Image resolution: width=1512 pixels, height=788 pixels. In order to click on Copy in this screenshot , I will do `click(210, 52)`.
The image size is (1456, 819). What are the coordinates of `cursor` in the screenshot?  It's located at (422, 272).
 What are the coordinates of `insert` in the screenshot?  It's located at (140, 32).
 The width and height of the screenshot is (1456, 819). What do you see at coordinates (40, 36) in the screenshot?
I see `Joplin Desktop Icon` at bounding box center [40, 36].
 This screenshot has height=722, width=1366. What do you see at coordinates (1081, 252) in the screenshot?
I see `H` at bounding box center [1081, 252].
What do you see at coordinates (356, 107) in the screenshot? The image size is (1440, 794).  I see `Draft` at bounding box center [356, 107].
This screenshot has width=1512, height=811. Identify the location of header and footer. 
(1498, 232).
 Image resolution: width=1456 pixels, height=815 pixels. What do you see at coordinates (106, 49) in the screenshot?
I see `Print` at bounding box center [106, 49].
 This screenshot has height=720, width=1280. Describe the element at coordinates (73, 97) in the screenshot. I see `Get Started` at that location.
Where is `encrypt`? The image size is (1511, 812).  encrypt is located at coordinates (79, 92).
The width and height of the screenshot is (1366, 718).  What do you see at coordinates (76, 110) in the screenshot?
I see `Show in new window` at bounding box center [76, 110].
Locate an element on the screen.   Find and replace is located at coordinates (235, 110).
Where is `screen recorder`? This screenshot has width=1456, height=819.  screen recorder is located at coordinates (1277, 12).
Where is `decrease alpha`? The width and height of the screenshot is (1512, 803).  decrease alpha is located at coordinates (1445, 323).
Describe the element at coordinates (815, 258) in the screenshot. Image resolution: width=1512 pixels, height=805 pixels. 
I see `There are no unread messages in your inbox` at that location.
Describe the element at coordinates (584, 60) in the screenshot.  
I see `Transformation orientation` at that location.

○ ○ ○ ○ ○ ○ ○

▸ Your goal:
Convert the records above into a Markdown table with the columns Row and Line, giving each non-blank line its own numbered row and leaving out blank lines.

▸ Written answer:
| Row | Line |
|---|---|
| 1 | Image resolution: width=1512 pixels, height=788 pixels. In order to click on Copy in this screenshot , I will do `click(210, 52)`. |
| 2 | The image size is (1456, 819). What are the coordinates of `cursor` in the screenshot?  It's located at (422, 272). |
| 3 |  What are the coordinates of `insert` in the screenshot?  It's located at (140, 32). |
| 4 |  The width and height of the screenshot is (1456, 819). What do you see at coordinates (40, 36) in the screenshot? |
| 5 | I see `Joplin Desktop Icon` at bounding box center [40, 36]. |
| 6 |  This screenshot has height=722, width=1366. What do you see at coordinates (1081, 252) in the screenshot? |
| 7 | I see `H` at bounding box center [1081, 252]. |
| 8 | What do you see at coordinates (356, 107) in the screenshot? The image size is (1440, 794).  I see `Draft` at bounding box center [356, 107]. |
| 9 | This screenshot has width=1512, height=811. Identify the location of header and footer.  |
| 10 | (1498, 232). |
| 11 |  Image resolution: width=1456 pixels, height=815 pixels. What do you see at coordinates (106, 49) in the screenshot? |
| 12 | I see `Print` at bounding box center [106, 49]. |
| 13 |  This screenshot has height=720, width=1280. Describe the element at coordinates (73, 97) in the screenshot. I see `Get Started` at that location. |
| 14 | Where is `encrypt`? The image size is (1511, 812).  encrypt is located at coordinates (79, 92). |
| 15 | The width and height of the screenshot is (1366, 718).  What do you see at coordinates (76, 110) in the screenshot? |
| 16 | I see `Show in new window` at bounding box center [76, 110]. |
| 17 | Locate an element on the screen.   Find and replace is located at coordinates (235, 110). |
| 18 | Where is `screen recorder`? This screenshot has width=1456, height=819.  screen recorder is located at coordinates (1277, 12). |
| 19 | Where is `decrease alpha`? The width and height of the screenshot is (1512, 803).  decrease alpha is located at coordinates (1445, 323). |
| 20 | Describe the element at coordinates (815, 258) in the screenshot. Image resolution: width=1512 pixels, height=805 pixels.  |
| 21 | I see `There are no unread messages in your inbox` at that location. |
| 22 | Describe the element at coordinates (584, 60) in the screenshot.   |
| 23 | I see `Transformation orientation` at that location. |